Vegan Milk Brands Stand Up to Dairy in Labelling Legal Battle

A congressional spending bill passed in the US Senate last week has directed the Food and Drug Administration (FDA) to crack down on vegan milk producers using “dairy” terminology on their labels, according to the National Milk Producers Federation (NMPF). However, the Plant-Based Foods Association (PBFA), claims the organization “is engaging in deceptive media tactics.”

The paragraph in question, reported on by NMPF, is old news, says PBFA. “The non-binding report language was conceived as part of the House Agriculture Appropriations bill passed by the Committee in July of 2017. This has zero legal significance,” PBFA executive director Michele Simon said to Food Navigator.
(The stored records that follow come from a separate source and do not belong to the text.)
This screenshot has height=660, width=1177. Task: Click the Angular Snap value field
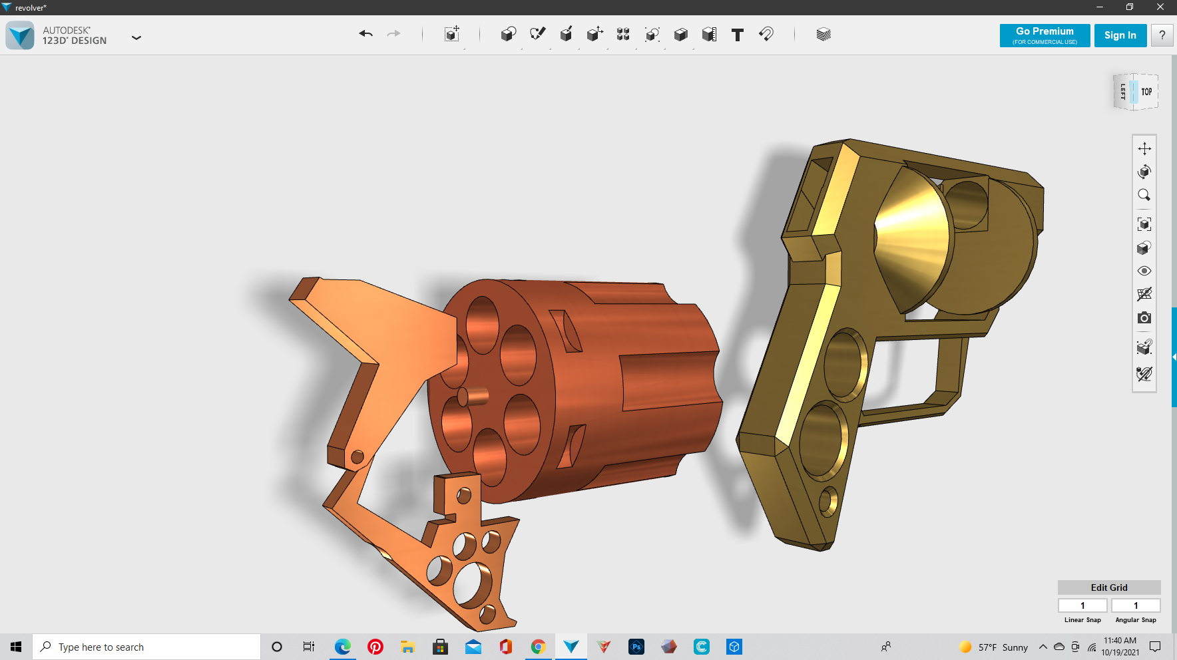[1136, 605]
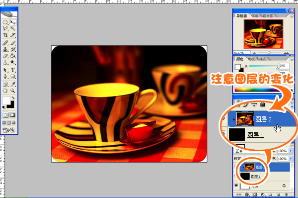Enable Quick Mask mode button
Image resolution: width=298 pixels, height=198 pixels.
[x=12, y=115]
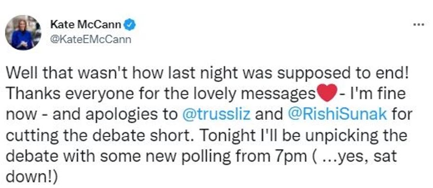The image size is (433, 188).
Task: Open the @KateEMcCann handle link
Action: coord(90,40)
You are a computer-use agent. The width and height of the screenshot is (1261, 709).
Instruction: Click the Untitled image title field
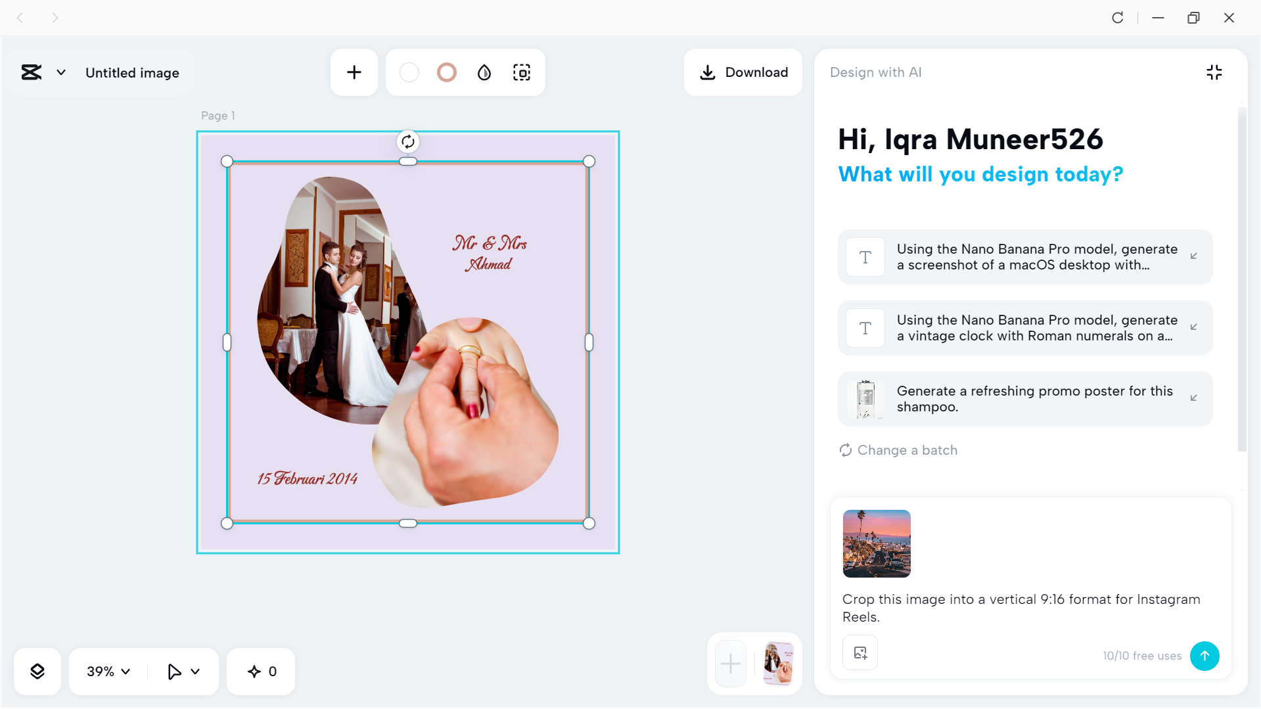(x=132, y=73)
The National Milk Producers Federation is using the passage of the omnibus spending bill to crow about report language from the summer,” Jessica Almy, the director of policy at the Good Food Institute, added. “Report language is not binding – but even if this were enforceable, it doesn’t do anything; FDA is directed to develop standards of identity for dairy terms? They did that decades ago. Fully implemented, this provision will have no effect at all.”

The plant-based milk market is certainly thriving, with no signs of slowing down anytime soon. The industry currently has a market value of $9.8 billion, and by the end of 2018, this is expected to leap to $16 billion. By 2024, the overall value is predicted to hit $34 billion.
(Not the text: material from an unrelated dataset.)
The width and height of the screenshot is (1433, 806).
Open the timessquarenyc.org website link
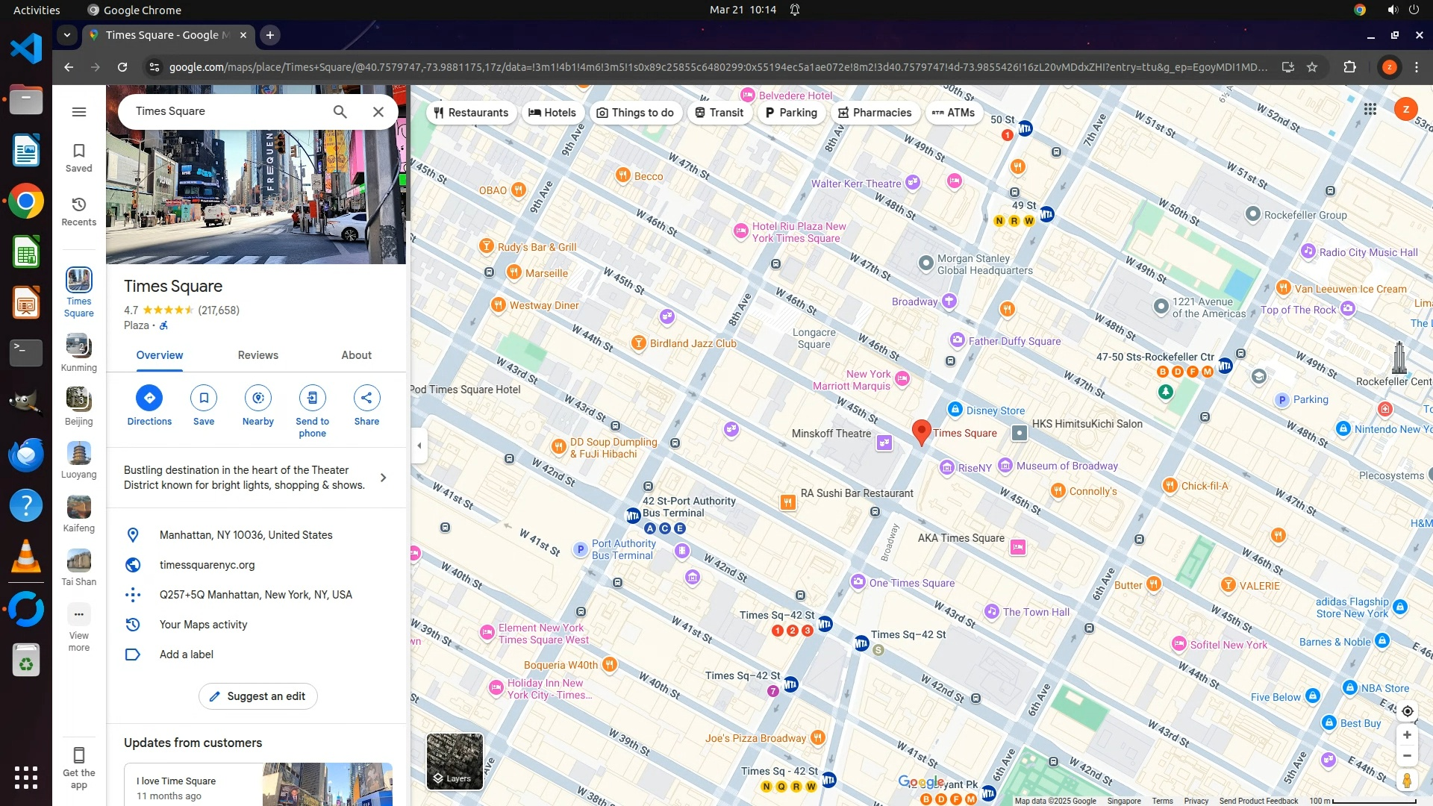click(207, 565)
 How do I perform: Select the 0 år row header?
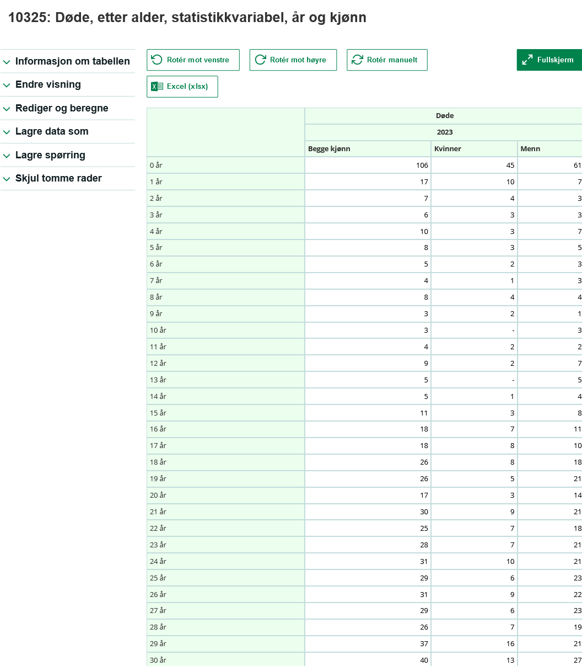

Demand for dairy milk, however, seems to be dropping. At the beginning of March, Dean Foods, one of the US’s leading dairy milk distributors, terminated dozens of contracts with its suppliers due to changes in the milk market.
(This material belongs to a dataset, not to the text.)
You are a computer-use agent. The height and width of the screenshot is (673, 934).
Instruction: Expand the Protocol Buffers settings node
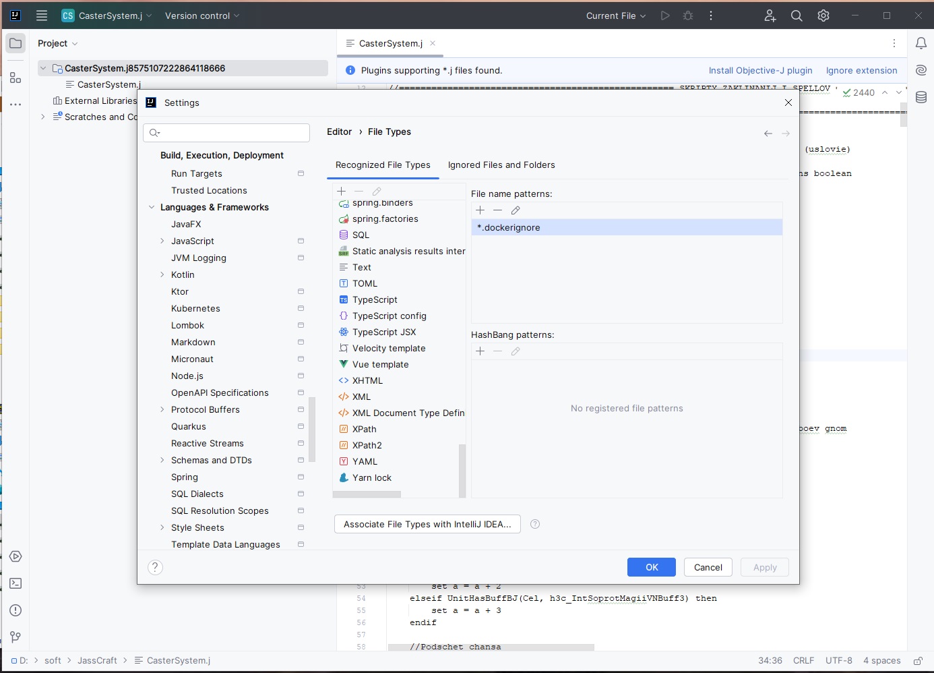(162, 409)
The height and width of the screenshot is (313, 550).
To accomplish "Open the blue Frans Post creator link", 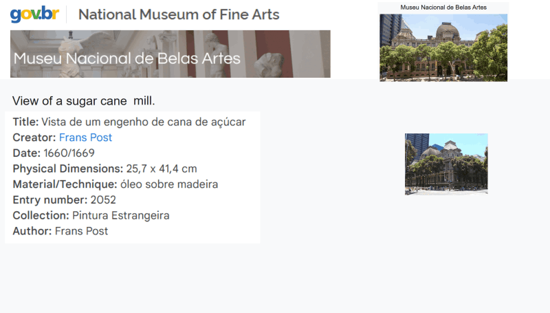I will (x=85, y=138).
“A surplus of raw milk at a time when the public is already consuming less fluid milk and companies are assertively entering or expanding their presence in the milk processing business, have exacerbated an already tenuous situation in a highly competitive market,” explained Reace Smith, director of corporate communications for Dean Foods, in a statement. Furthermore, in an interview with Food Business News last year, the CEO of the company, Ralph P. Scozzafava, stated that he felt Dean Foods was attempting to “navigate a rapidly changing industry.”